### The problem
Reproduce the items below, replacing each "Viewport" with "Display area" and keeping everything else unchanged.

### Data for this task
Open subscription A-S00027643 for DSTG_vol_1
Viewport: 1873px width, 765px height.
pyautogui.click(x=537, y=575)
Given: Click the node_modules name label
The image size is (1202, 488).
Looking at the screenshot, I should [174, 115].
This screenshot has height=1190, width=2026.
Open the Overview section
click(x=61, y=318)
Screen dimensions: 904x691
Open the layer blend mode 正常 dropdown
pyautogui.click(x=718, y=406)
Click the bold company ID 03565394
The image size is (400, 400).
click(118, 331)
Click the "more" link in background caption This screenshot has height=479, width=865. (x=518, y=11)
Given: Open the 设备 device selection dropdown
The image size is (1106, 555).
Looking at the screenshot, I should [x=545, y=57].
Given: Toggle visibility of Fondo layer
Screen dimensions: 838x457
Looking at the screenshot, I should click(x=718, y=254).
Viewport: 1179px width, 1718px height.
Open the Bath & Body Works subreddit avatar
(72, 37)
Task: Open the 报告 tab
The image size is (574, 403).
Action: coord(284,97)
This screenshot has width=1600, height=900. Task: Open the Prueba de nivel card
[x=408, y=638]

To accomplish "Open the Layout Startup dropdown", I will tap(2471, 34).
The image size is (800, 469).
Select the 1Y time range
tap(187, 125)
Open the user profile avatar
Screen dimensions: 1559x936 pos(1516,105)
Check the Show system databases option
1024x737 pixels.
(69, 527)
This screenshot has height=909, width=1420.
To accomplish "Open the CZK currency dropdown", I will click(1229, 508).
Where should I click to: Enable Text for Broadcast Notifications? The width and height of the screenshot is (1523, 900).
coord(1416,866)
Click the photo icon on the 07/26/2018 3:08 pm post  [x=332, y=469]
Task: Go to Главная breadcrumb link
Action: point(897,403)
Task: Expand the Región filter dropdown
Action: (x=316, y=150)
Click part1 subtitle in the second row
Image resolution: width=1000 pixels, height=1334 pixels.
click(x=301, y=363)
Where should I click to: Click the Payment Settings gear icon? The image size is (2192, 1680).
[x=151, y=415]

### Response
Open subscription A-S00027643 for DSTG_vol_1
Display area: 1873px width, 765px height.
pyautogui.click(x=537, y=575)
Given: Click the node_modules name label
The image size is (1202, 488).
Looking at the screenshot, I should [174, 115].
This screenshot has height=1190, width=2026.
Open the Overview section
click(x=61, y=318)
Screen dimensions: 904x691
Open the layer blend mode 正常 dropdown
pyautogui.click(x=718, y=406)
Click the bold company ID 03565394
The image size is (400, 400).
click(118, 331)
Click the "more" link in background caption This screenshot has height=479, width=865. (x=518, y=11)
Given: Open the 设备 device selection dropdown
The image size is (1106, 555).
Looking at the screenshot, I should [x=545, y=57].
Given: Toggle visibility of Fondo layer
Screen dimensions: 838x457
Looking at the screenshot, I should click(x=718, y=254).
Display area: 1179px width, 1718px height.
Open the Bath & Body Works subreddit avatar
(72, 37)
Task: Open the 报告 tab
The image size is (574, 403).
Action: coord(284,97)
This screenshot has width=1600, height=900. Task: Open the Prueba de nivel card
[x=408, y=638]

To accomplish "Open the Layout Startup dropdown", I will tap(2471, 34).
The image size is (800, 469).
Select the 1Y time range
tap(187, 125)
Open the user profile avatar
Screen dimensions: 1559x936 pos(1516,105)
Check the Show system databases option
1024x737 pixels.
(69, 527)
This screenshot has height=909, width=1420.
To accomplish "Open the CZK currency dropdown", I will click(1229, 508).
Where should I click to: Enable Text for Broadcast Notifications? The width and height of the screenshot is (1523, 900).
coord(1416,866)
Click the photo icon on the 07/26/2018 3:08 pm post  [x=332, y=469]
Task: Go to Главная breadcrumb link
Action: point(897,403)
Task: Expand the Región filter dropdown
Action: (x=316, y=150)
Click part1 subtitle in the second row
Image resolution: width=1000 pixels, height=1334 pixels.
click(x=301, y=363)
Where should I click to: Click the Payment Settings gear icon? The image size is (2192, 1680).
[x=151, y=415]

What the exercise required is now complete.